#### The records:
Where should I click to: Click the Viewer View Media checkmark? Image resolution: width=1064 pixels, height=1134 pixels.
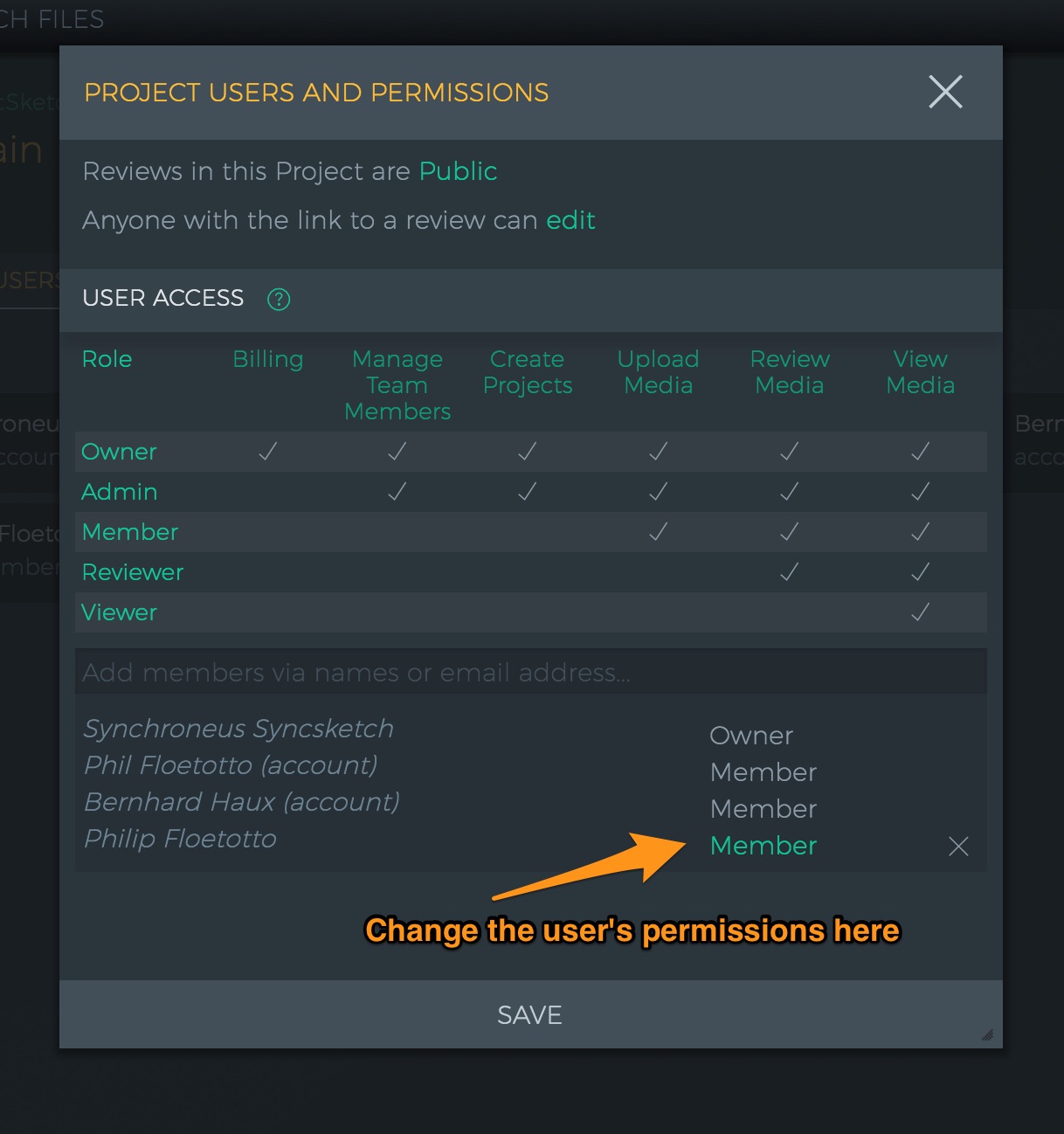coord(920,612)
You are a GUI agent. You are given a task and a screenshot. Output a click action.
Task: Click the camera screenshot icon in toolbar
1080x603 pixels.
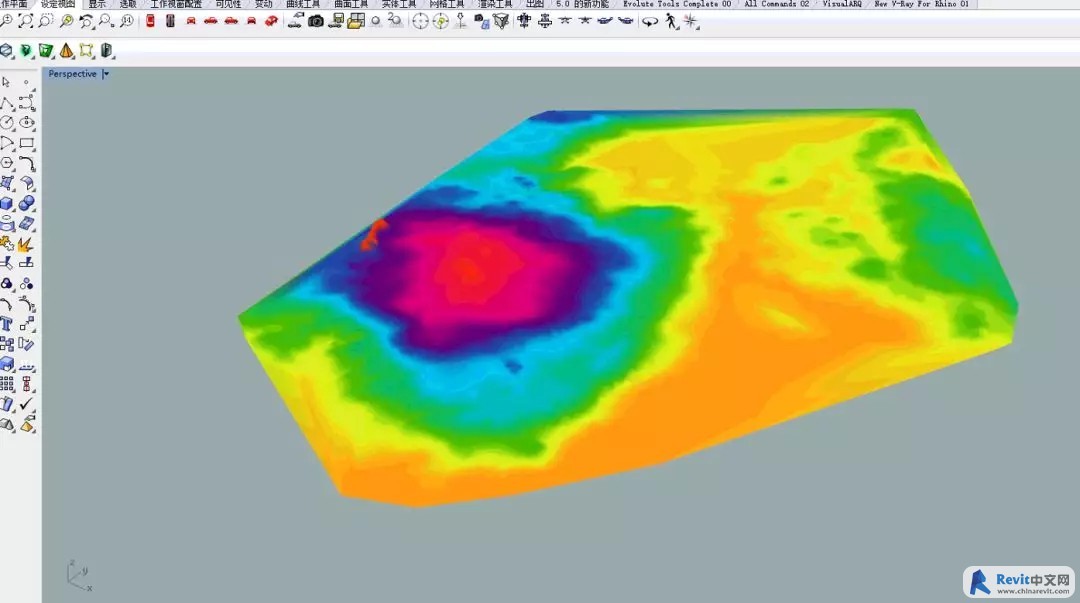coord(316,21)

#### Action item:
Print the full listing again exactly, and drop every image from it.

#### Exercise answer:
Where should I click to: Click the Viewer View Media checkmark? Image resolution: width=1064 pixels, height=1134 pixels.
coord(920,612)
You are a GUI agent. You are given a task and a screenshot. Output a click action.
Task: Click the camera screenshot icon in toolbar
1080x603 pixels.
coord(316,21)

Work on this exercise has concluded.